WORK ORDER = Below are records to be repeated in full. Give them exactly.

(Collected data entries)
--

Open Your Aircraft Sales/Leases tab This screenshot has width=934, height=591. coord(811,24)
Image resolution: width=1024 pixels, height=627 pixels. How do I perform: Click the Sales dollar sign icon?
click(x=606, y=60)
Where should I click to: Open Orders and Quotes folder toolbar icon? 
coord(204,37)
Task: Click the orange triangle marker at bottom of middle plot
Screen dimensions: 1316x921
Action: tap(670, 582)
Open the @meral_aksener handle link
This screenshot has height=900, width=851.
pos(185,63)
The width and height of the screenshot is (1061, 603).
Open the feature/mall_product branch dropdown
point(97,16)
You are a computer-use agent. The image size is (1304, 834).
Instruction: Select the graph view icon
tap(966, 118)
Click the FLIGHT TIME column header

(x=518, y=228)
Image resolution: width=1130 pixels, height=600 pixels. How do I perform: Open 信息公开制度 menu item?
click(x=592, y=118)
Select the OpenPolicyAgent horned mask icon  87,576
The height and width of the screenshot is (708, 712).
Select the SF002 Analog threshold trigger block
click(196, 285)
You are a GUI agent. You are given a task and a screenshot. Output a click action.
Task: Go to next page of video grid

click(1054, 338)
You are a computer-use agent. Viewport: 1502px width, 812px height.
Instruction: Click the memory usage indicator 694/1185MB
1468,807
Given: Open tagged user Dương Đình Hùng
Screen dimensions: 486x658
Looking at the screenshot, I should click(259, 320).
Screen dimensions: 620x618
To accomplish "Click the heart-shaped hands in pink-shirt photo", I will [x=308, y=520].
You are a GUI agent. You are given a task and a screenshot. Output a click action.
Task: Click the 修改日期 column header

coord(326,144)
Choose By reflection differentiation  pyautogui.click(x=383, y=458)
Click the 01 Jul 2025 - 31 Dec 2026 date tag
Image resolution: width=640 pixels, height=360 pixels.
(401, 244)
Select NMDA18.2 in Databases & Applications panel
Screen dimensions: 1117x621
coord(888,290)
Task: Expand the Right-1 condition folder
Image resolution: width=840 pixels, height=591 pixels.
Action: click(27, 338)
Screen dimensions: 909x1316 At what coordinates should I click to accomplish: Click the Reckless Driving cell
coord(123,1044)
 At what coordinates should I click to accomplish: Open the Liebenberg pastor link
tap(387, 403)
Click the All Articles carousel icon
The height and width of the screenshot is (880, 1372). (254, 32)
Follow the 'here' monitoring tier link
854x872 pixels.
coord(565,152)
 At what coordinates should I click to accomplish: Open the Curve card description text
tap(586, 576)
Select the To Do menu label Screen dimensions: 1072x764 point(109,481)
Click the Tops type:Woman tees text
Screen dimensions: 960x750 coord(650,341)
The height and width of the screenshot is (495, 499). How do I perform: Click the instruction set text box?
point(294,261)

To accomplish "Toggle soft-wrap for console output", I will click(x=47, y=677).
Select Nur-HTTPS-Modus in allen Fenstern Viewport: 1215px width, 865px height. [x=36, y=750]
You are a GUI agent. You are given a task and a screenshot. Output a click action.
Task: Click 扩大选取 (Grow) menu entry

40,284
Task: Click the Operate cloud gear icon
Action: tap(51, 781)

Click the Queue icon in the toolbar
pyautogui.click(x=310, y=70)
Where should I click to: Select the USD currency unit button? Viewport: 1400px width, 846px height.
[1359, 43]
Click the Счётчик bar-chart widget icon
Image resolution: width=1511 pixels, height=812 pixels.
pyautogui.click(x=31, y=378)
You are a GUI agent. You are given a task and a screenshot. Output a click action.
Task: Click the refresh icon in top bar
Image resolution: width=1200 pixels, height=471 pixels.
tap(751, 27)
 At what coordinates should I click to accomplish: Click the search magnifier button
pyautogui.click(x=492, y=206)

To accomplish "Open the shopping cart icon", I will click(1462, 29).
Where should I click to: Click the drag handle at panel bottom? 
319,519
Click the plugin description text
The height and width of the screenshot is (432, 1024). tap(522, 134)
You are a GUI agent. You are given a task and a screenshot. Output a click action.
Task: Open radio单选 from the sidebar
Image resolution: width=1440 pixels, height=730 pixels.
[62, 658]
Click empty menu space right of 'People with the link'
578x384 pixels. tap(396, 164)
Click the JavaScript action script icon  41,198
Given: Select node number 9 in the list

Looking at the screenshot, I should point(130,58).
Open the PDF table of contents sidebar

--

EXERCISE OUTPUT =
Open Your Aircraft Sales/Leases tab This screenshot has width=934, height=591. coord(811,24)
Image resolution: width=1024 pixels, height=627 pixels. How do I perform: Click the Sales dollar sign icon?
click(x=606, y=60)
Where should I click to: Open Orders and Quotes folder toolbar icon? 
coord(204,37)
Task: Click the orange triangle marker at bottom of middle plot
Screen dimensions: 1316x921
Action: tap(670, 582)
Open the @meral_aksener handle link
This screenshot has height=900, width=851.
pos(185,63)
The width and height of the screenshot is (1061, 603).
Open the feature/mall_product branch dropdown
point(97,16)
You are a computer-use agent. The image size is (1304, 834).
Instruction: Select the graph view icon
tap(966, 118)
Click the FLIGHT TIME column header

(x=518, y=228)
Image resolution: width=1130 pixels, height=600 pixels. How do I perform: Open 信息公开制度 menu item?
click(x=592, y=118)
Select the OpenPolicyAgent horned mask icon  87,576
The height and width of the screenshot is (708, 712).
Select the SF002 Analog threshold trigger block
click(196, 285)
You are a GUI agent. You are given a task and a screenshot. Output a click action.
Task: Go to next page of video grid

click(1054, 338)
You are a computer-use agent. Viewport: 1502px width, 812px height.
Instruction: Click the memory usage indicator 694/1185MB
1468,807
Given: Open tagged user Dương Đình Hùng
Screen dimensions: 486x658
Looking at the screenshot, I should click(259, 320).
Screen dimensions: 620x618
To accomplish "Click the heart-shaped hands in pink-shirt photo", I will [x=308, y=520].
You are a GUI agent. You are given a task and a screenshot. Output a click action.
Task: Click the 修改日期 column header

coord(326,144)
Choose By reflection differentiation  pyautogui.click(x=383, y=458)
Click the 01 Jul 2025 - 31 Dec 2026 date tag
Image resolution: width=640 pixels, height=360 pixels.
(401, 244)
Select NMDA18.2 in Databases & Applications panel
Screen dimensions: 1117x621
coord(888,290)
Task: Expand the Right-1 condition folder
Image resolution: width=840 pixels, height=591 pixels.
Action: click(27, 338)
Screen dimensions: 909x1316 At what coordinates should I click to accomplish: Click the Reckless Driving cell
coord(123,1044)
 At what coordinates should I click to accomplish: Open the Liebenberg pastor link
tap(387, 403)
Click the All Articles carousel icon
The height and width of the screenshot is (880, 1372). (254, 32)
Follow the 'here' monitoring tier link
854x872 pixels.
coord(565,152)
 At what coordinates should I click to accomplish: Open the Curve card description text
tap(586, 576)
Select the To Do menu label Screen dimensions: 1072x764 point(109,481)
Click the Tops type:Woman tees text
Screen dimensions: 960x750 coord(650,341)
The height and width of the screenshot is (495, 499). How do I perform: Click the instruction set text box?
point(294,261)

To accomplish "Toggle soft-wrap for console output", I will click(x=47, y=677).
Select Nur-HTTPS-Modus in allen Fenstern Viewport: 1215px width, 865px height. [x=36, y=750]
You are a GUI agent. You are given a task and a screenshot. Output a click action.
Task: Click 扩大选取 (Grow) menu entry

40,284
Task: Click the Operate cloud gear icon
Action: tap(51, 781)

Click the Queue icon in the toolbar
pyautogui.click(x=310, y=70)
Where should I click to: Select the USD currency unit button? Viewport: 1400px width, 846px height.
[1359, 43]
Click the Счётчик bar-chart widget icon
Image resolution: width=1511 pixels, height=812 pixels.
pyautogui.click(x=31, y=378)
You are a GUI agent. You are given a task and a screenshot. Output a click action.
Task: Click the refresh icon in top bar
Image resolution: width=1200 pixels, height=471 pixels.
tap(751, 27)
 At what coordinates should I click to accomplish: Click the search magnifier button
pyautogui.click(x=492, y=206)

To accomplish "Open the shopping cart icon", I will click(1462, 29).
Where should I click to: Click the drag handle at panel bottom? 
319,519
Click the plugin description text
The height and width of the screenshot is (432, 1024). tap(522, 134)
You are a GUI agent. You are given a task and a screenshot. Output a click action.
Task: Open radio单选 from the sidebar
Image resolution: width=1440 pixels, height=730 pixels.
[62, 658]
Click empty menu space right of 'People with the link'
578x384 pixels. tap(396, 164)
Click the JavaScript action script icon  41,198
Given: Select node number 9 in the list

Looking at the screenshot, I should point(130,58).
Open the PDF table of contents sidebar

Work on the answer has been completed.